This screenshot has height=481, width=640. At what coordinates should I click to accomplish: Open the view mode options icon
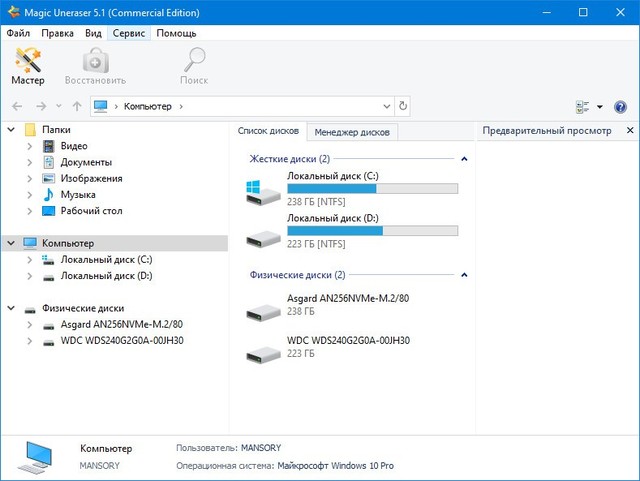point(584,107)
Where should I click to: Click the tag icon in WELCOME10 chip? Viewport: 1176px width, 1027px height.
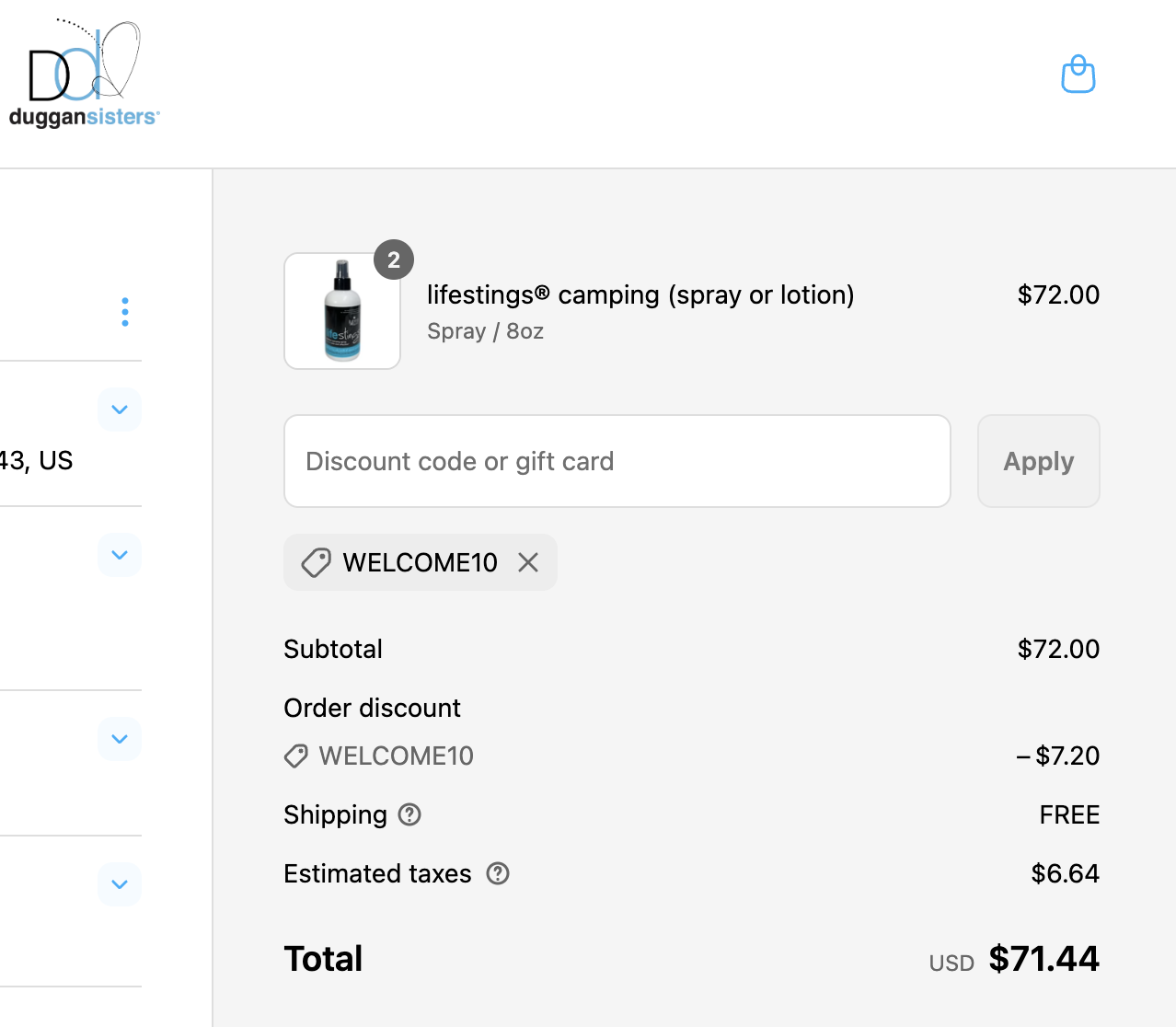point(316,562)
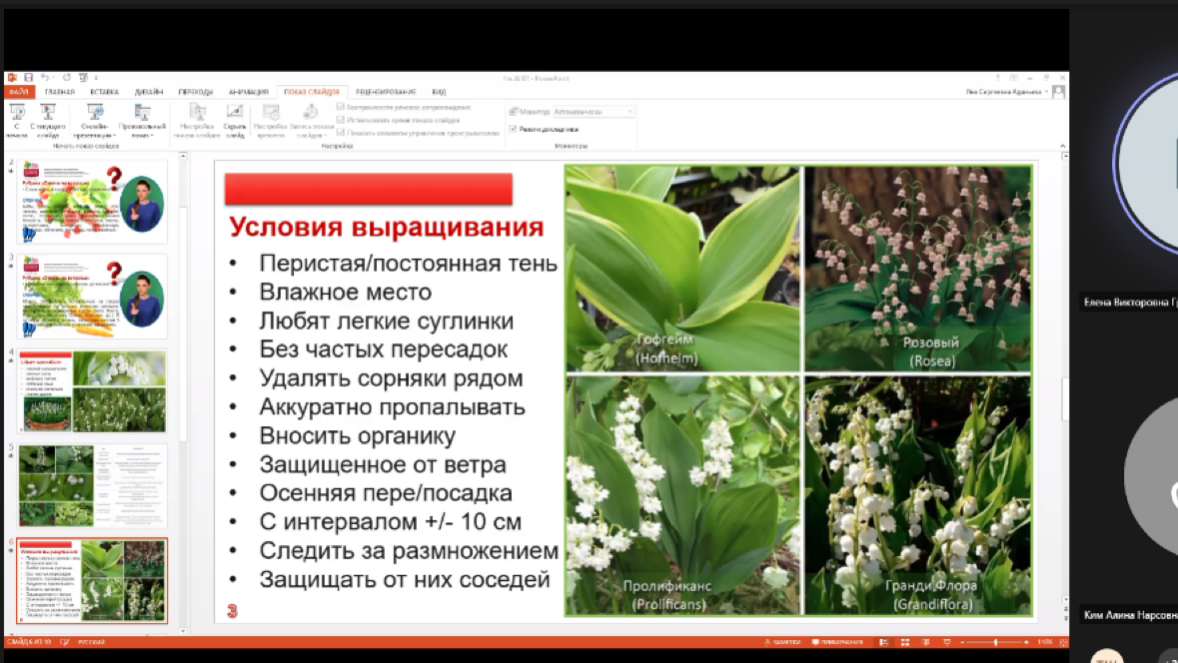This screenshot has height=663, width=1178.
Task: Expand the Онлайн-презентация dropdown
Action: point(96,136)
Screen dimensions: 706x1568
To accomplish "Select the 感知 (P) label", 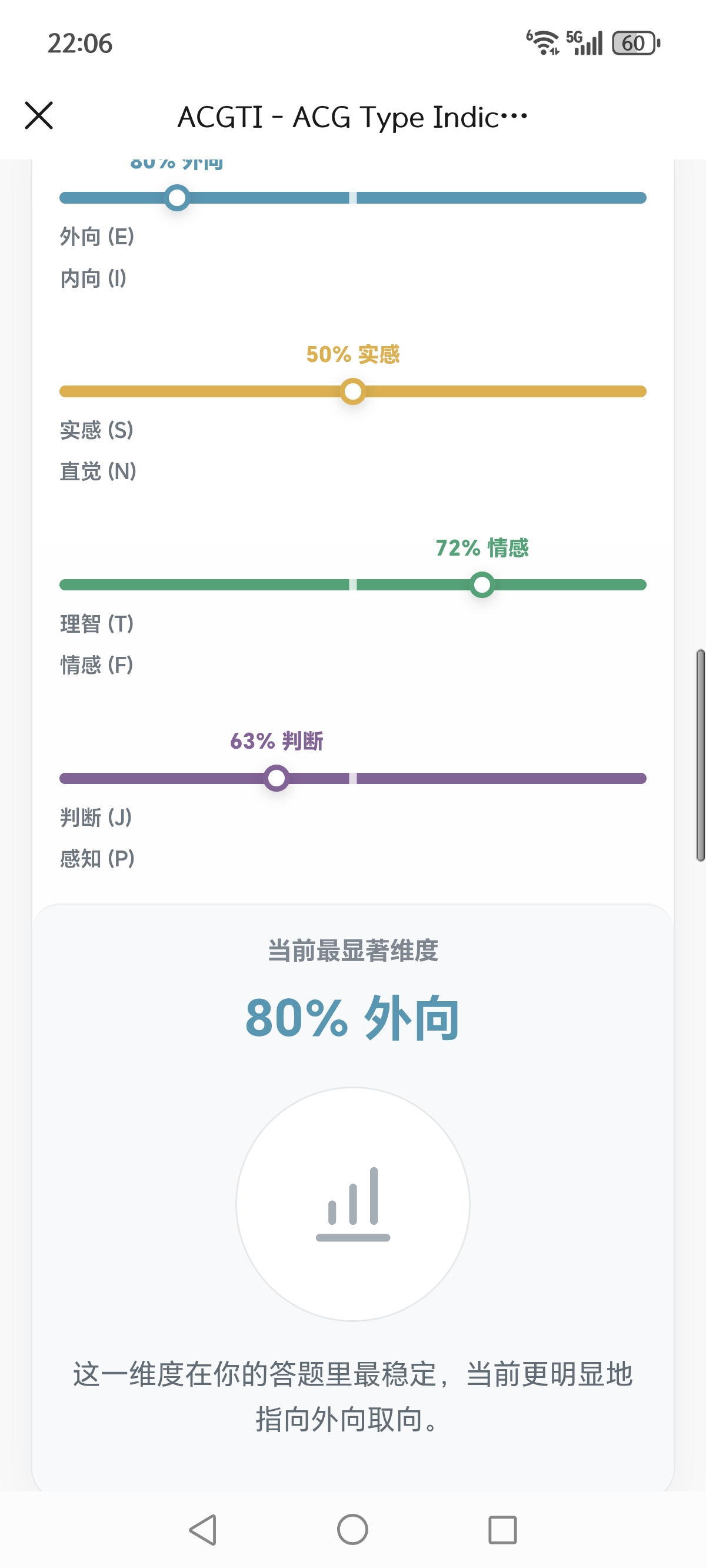I will click(x=98, y=859).
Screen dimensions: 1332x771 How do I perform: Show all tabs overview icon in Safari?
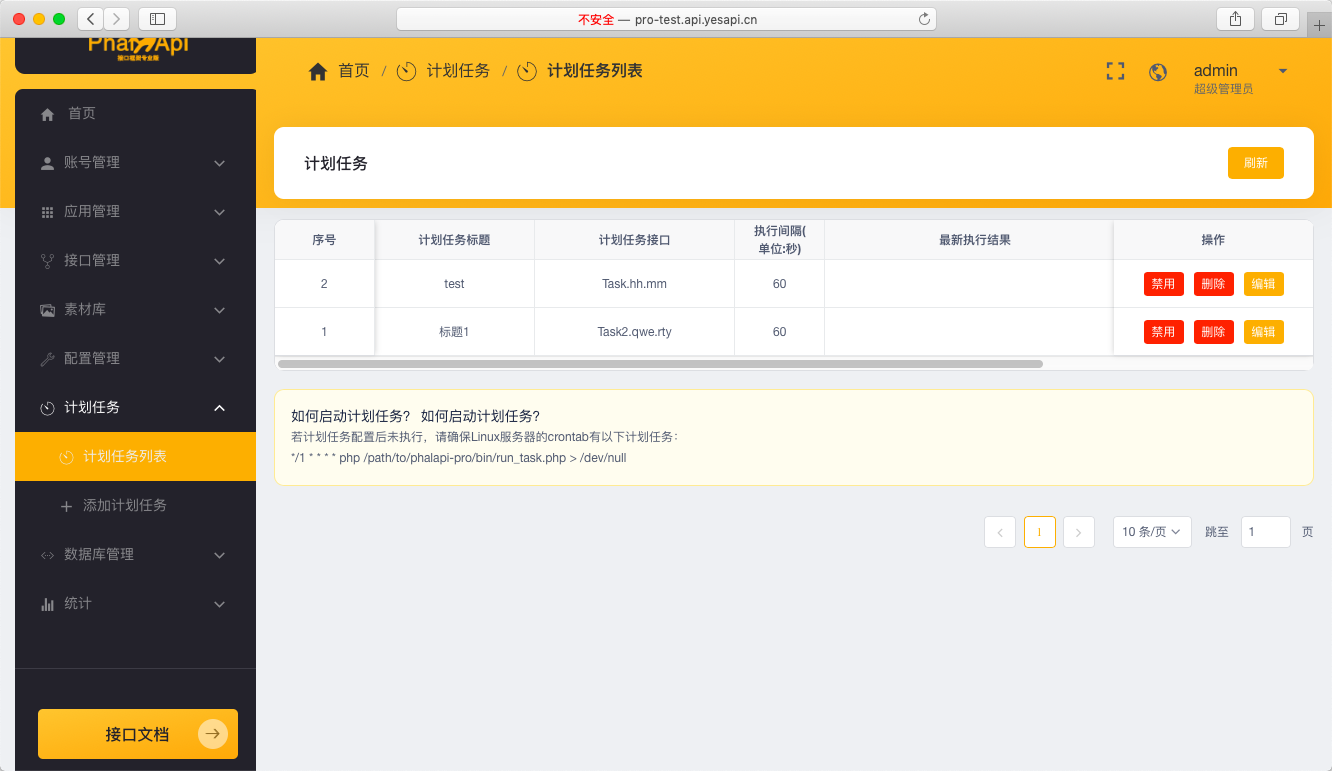1280,19
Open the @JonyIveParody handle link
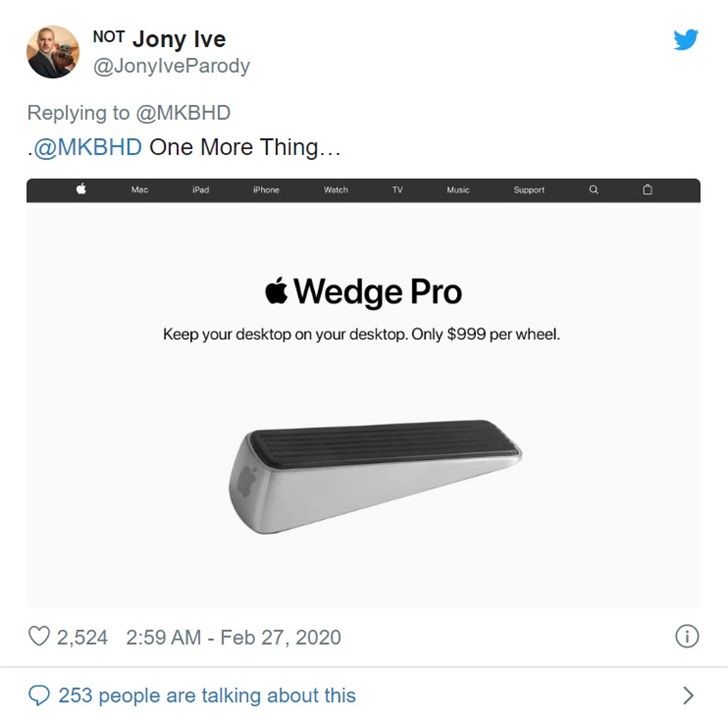The image size is (728, 720). point(171,66)
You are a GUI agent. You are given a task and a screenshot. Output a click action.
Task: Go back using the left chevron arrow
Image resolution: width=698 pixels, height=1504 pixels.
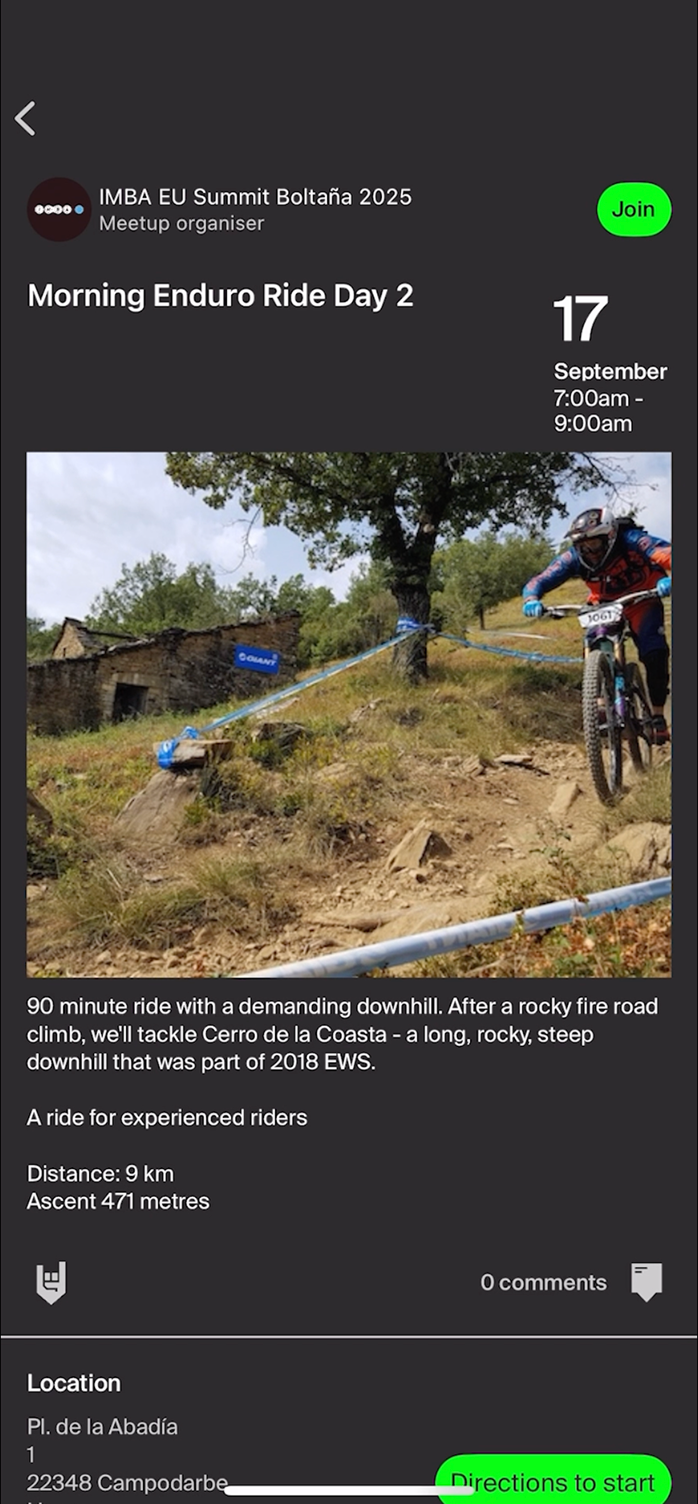[25, 118]
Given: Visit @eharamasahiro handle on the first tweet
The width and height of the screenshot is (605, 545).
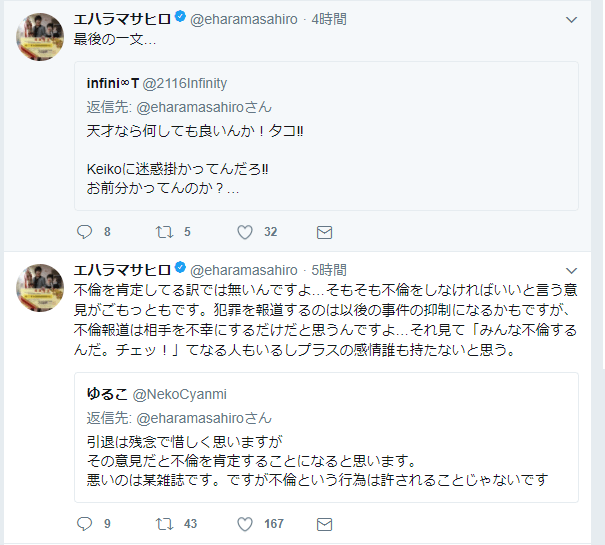Looking at the screenshot, I should pyautogui.click(x=243, y=19).
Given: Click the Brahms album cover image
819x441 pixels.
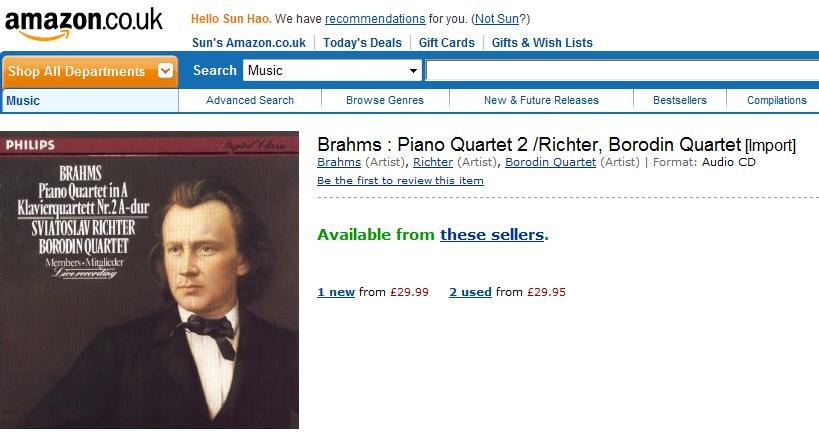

Your goal: Write out, please, the lines of the listing above from the one with "Given: Click the Brahms album cover image" through the very last, exactly as given and with no pictures.

Solution:
Given: Click the Brahms album cover image
819x441 pixels.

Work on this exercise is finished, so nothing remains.